Há músicas que acordam sensações físicas, quase tácteis. Foi o que Isabel sentiu ao sentar-se ao lado de Luís nessa noite fresca de Junho. Cadeiras gémeas, um computador e uma pequena janela a abrir para o casario e para os barcos num Tejo de breu. Um pequeno apartamento cheio de livros, cd’s e tapetes velhos. Tecto baixo e esconso, paredes com salitre e posters de filmes antigos. Cinzeiros cheios de beatas e um saco do lixo à porta.

Luís era DJ e tinha sido convidado para pôr música numa mega festa da sociedade lisboeta. Como para além da música era um entendido em engenhocas e electrónica, tinha pensado em projectar imagens ou vídeos que ilustrassem as canções seleccionadas. A festa era dada por um grupo de amigos que celebravam em conjunto os seus 55 anos, pelo que as escolhas tinham sido maioritariamente revivalistas, ritmadas, alegres, com alguns bons slows pelo meio. A festa teria lugar no Museu da Electricidade pelo que as enormes paredes brancas seriam o cenário perfeito para a projecção de slides e filmes sobre os aniversariantes e dos vídeos escolhidos.
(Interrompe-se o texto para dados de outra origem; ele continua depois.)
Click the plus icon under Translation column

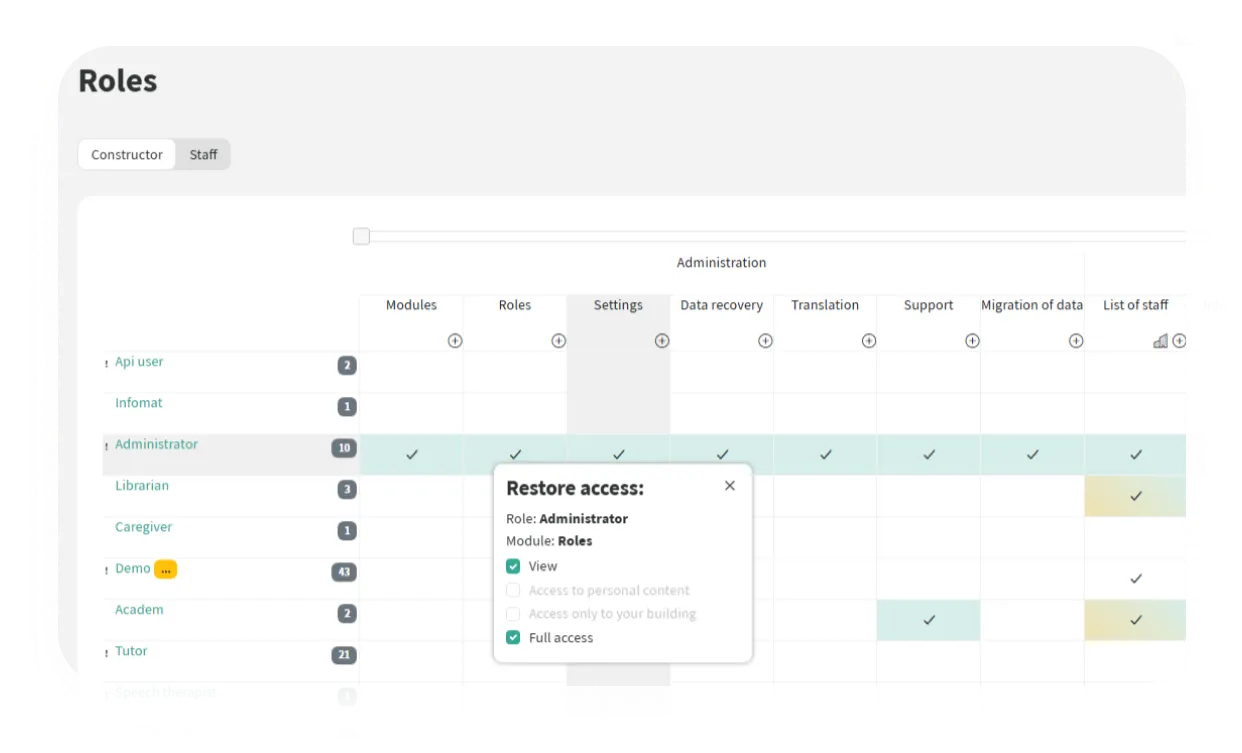click(x=869, y=341)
Vem, dissera-lhe Luís, puxando-a alegremente por um braço, deixa-me mostrar-te os vídeos que seleccionei. Sentou-se ao lado dele, encostada a ele. Isabel adorava estes momentos em que as palavras partiam para parte incerta e só a música “falava”. Isabel gostava de ouvir o Luís “falar” através da “sua” música.
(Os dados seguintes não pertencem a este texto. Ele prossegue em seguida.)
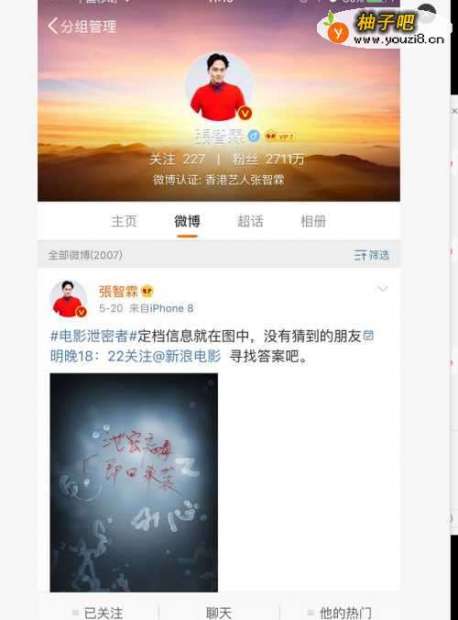The height and width of the screenshot is (620, 458).
Task: Expand the post options chevron menu
Action: click(x=382, y=289)
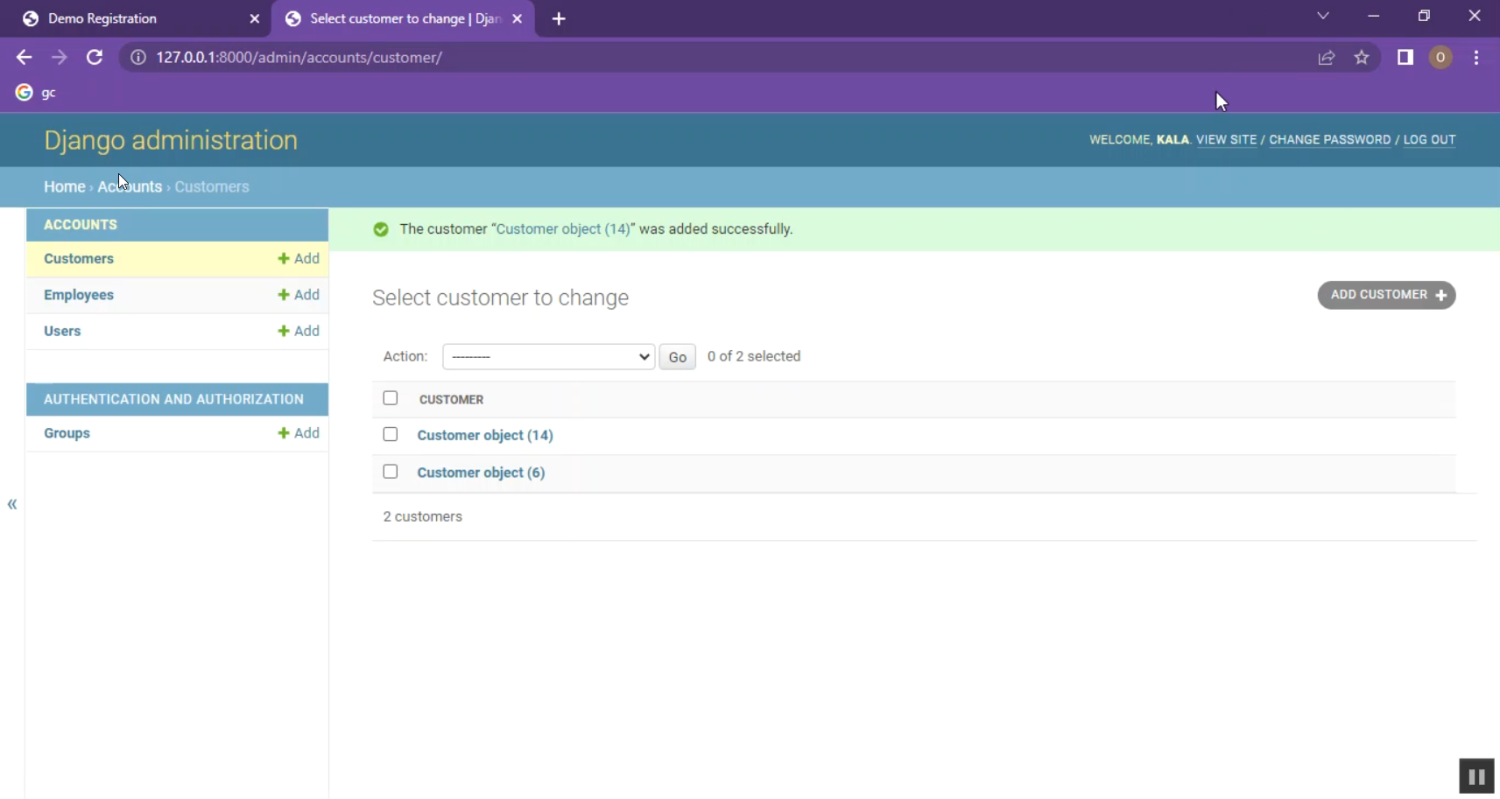Click the browser address bar URL field
Viewport: 1500px width, 799px height.
click(x=700, y=58)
E assim se passaram trinta minutos de brincadeira, de risos e de uma cumplicidade construída ao longo de muitos meses. E no trigésimo primeiro minuto, algo aconteceu. Passava o vídeo do Tony Bennett entoando “For once in my life”. Isabel sentiu um arrepio percorre-la aos primeiros acordes da música. E toda a sua atenção se prendeu, instantaneamente, ao movimento da câmara avançando lentamente pela grande sala de espectáculos, aos acordes da orquestra e à voz aveludada do TB. De repente, sem mais nem porquê, sentiu que um imenso véu, setim puro, a envolvia numa súbita onda de frescura e bem-estar. Parecia-lhe que um imenso tecido, sem peso nem substância, mas estranhamente táctil, descera sobre si, envolvendo-a a ela e a mais ninguém. E nesses segundos inexplicáveis, sentiu a confluência da Razão e do Espírito. E percebeu que nada mais seria como dantes.

Isabel apertou a mão do Luís, desviou o olhar para as luzes reflectidas no Tejo e deu graças a Deus.
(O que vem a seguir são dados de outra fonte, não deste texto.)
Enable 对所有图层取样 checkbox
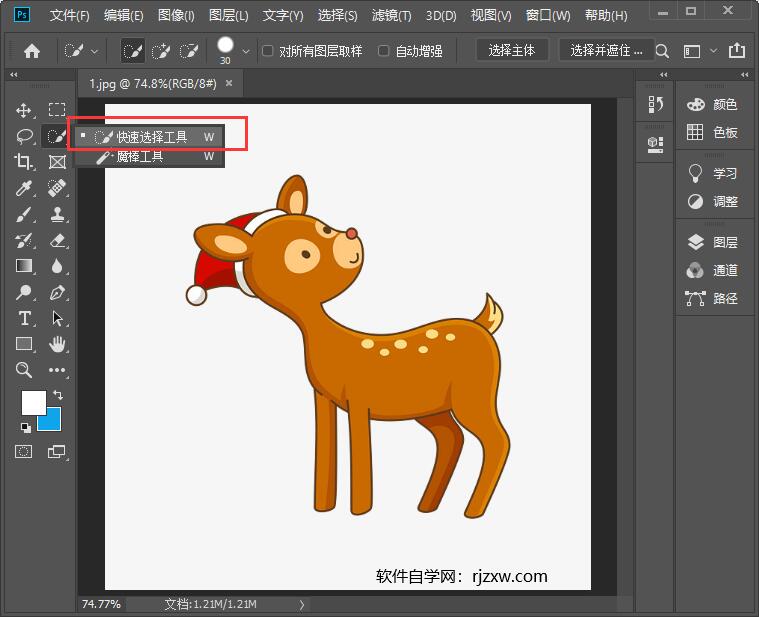Viewport: 759px width, 617px height. pos(268,51)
Nota: pessoalmente não sou grande apreciadora do Stevie Wonder – mas o Tony Bennett tem uma presença e uma voz tão marcantes, que suplanta qualquer eventual acompanhante.

pcp

5 comentários:

Anónimo disse...

Tanto o TBennett como o SWonder cantam pra caramba! A versão do FSinatra é óptima. B deA

Anónimo disse...

Eu sei. Mas apeteceu-me apresentar esta música cantada em dueto. Mais que qualquer coisa, foi a interpretação, a sala magnífica e a voz fabulosa do TB que me atraíram. Nem tanto a canção, que já é conhecida "pra caramba"! Thanks. pcp

Philip disse...

PCP, I do like Stevie Wonder but I don't "get" Tony Bennett. People say he's the ultimate "singer's singer", that his phrasing is impeccable. This song is ok, but generally I think he spoils a good melody. Too sophisticated for my taste, no doubt. And I think a "duet" between TB and SW is a mismatch like Schwarzenegger and De Vito. Sorry! PO

Anónimo disse...

É, tinha sido melhor que Stevie Wonder tivesse limitado a sua contribuição como tocador de harmónica. Confesso que não consigo perceber a evolução de SW como cantor depois dos seus albuns de meados dos anos 70.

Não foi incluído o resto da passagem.